Because they are exceptionally good at dodging the immune system, they provoke only a half-hearted response from the body, allowing them to spread at will.
Viral infections, on the other hand, prompt the body to release alarm signals that activate the immune system and provoke the body to fight the foreign bodies.
Swiss researchers hope to capitalize on the body’s response to viruses in an effort to combat the spread of various cancers.
The treatment employs an artificial virus that is harmless to the human body. Although the virus is benign, it releases an alarm signal in the body that is typical of viral infections.
Because the virus is injected with a protein that is only found in cancer cells, the body’s immune system is able to detect the virus, identify the cancer protein, and then hunt down similar cancer cells that have the same protein.
Researchers theorize that the technique could be developed so that proteins removed from a patient’s own tumor could be injected into the designer virus cells. Once the protein-filled virus is injected into the patient, it would trigger a powerful response against that patient’s own cancer.

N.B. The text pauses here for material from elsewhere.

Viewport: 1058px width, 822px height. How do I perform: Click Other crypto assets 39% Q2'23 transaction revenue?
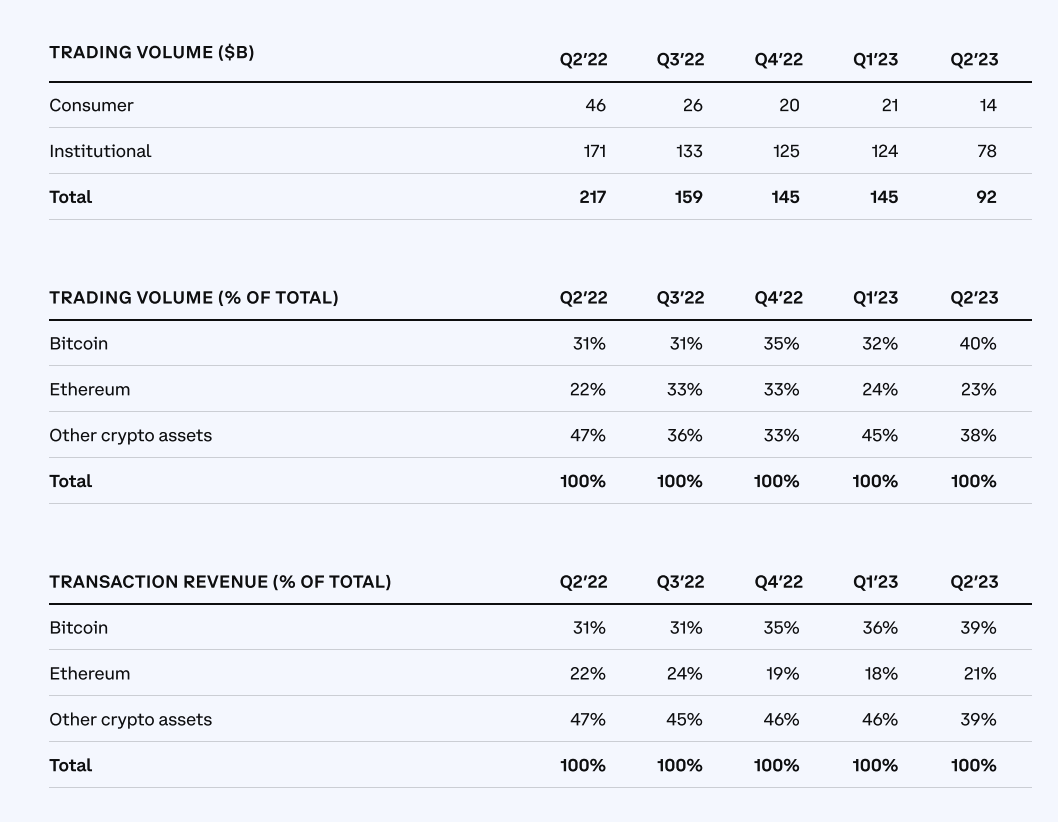point(977,719)
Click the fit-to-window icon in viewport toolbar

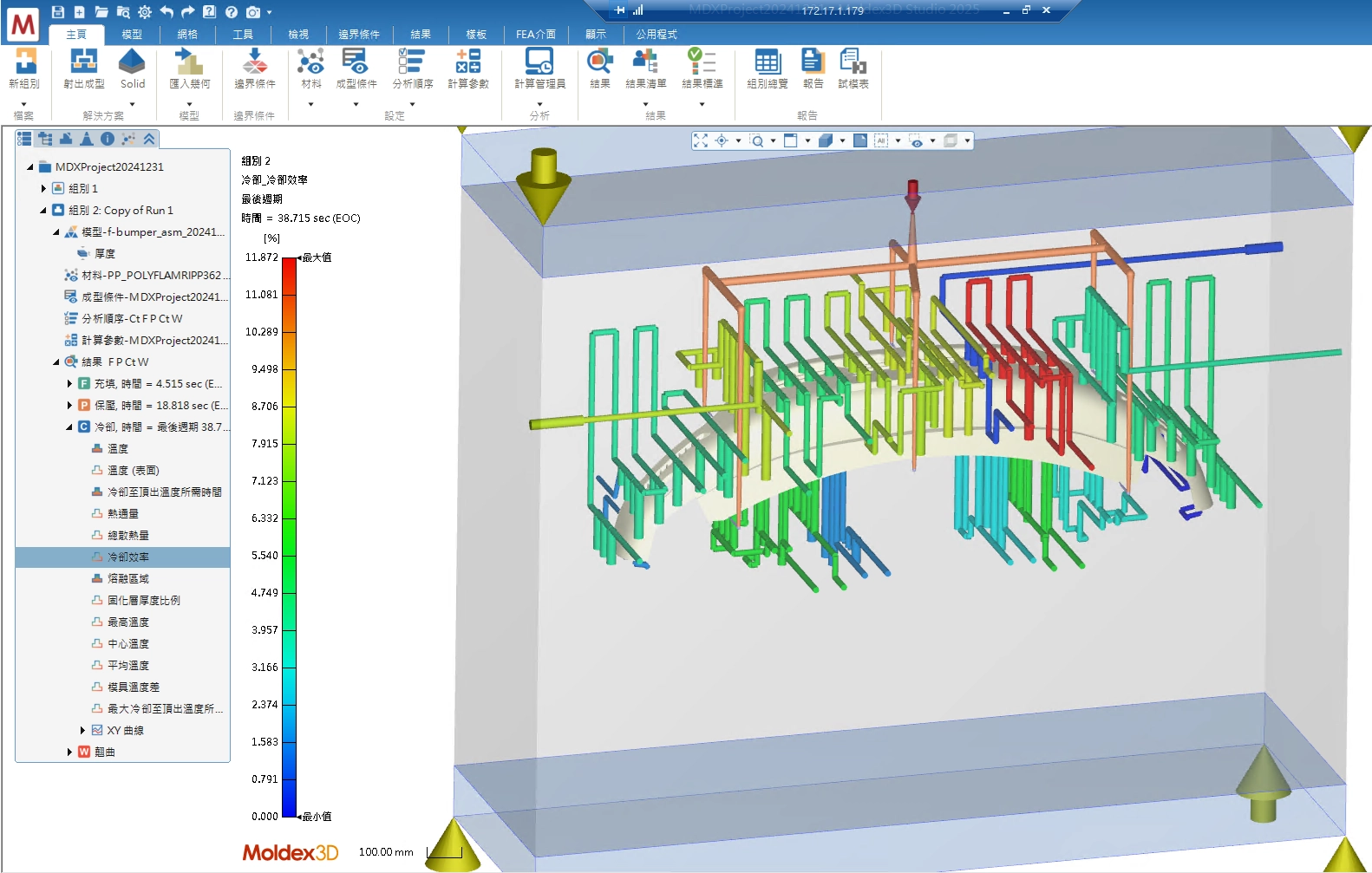tap(701, 140)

In tests on mice, the designer virus initiated remission without harming the mice.
A twist on an old idea
The idea of using viruses to treat cancer dates to the early 20th century when doctors noticed that cancer patients had significant remission following viral infections.
Oncolytic, or cancer-killing, viruses date to the 1980s, but researchers haven’t fully isolated how viral therapies actually kill cancer cells. They do suspect, however, that the viruses attack in a variety of ways: by directly infecting the cancer cells, by triggering an immune response, and by interrupting the tumor’s blood supply.
In order to understand the process, researchers injected mice with a modified virus, and they discovered that the virus didn’t infect healthy organs, and it didn’t make the animals sick. The virus did infect blood vessels inside of tumors.
Furthermore, they found that while the virus did infect a small percentage of the tumor cells, the bulk of the tumor was destroyed by the body’s own immune system.
The theory is that after some of the tumor cells were directly affected by the virus, the resulting infection exposed the tumor proteins so that the body recognized them as invaders.
The virus seems to jolt the immune system into action, which is a welcome development for physicians who have invested significant resources trying to understand why the immune system doesn’t naturally detect and attack cancer cells.
Researchers theorize that multiple strains of the virus injected with different types of proteins could be used to treat patients whose cancer has mutated or metastasized.
Although immunotherapy, which harnesses the body’s own immune system to fight cancer, has shown a fair amount of success, only about half of the patients who try it see results.
Human trials represent the next stage of the process for the Swiss researchers.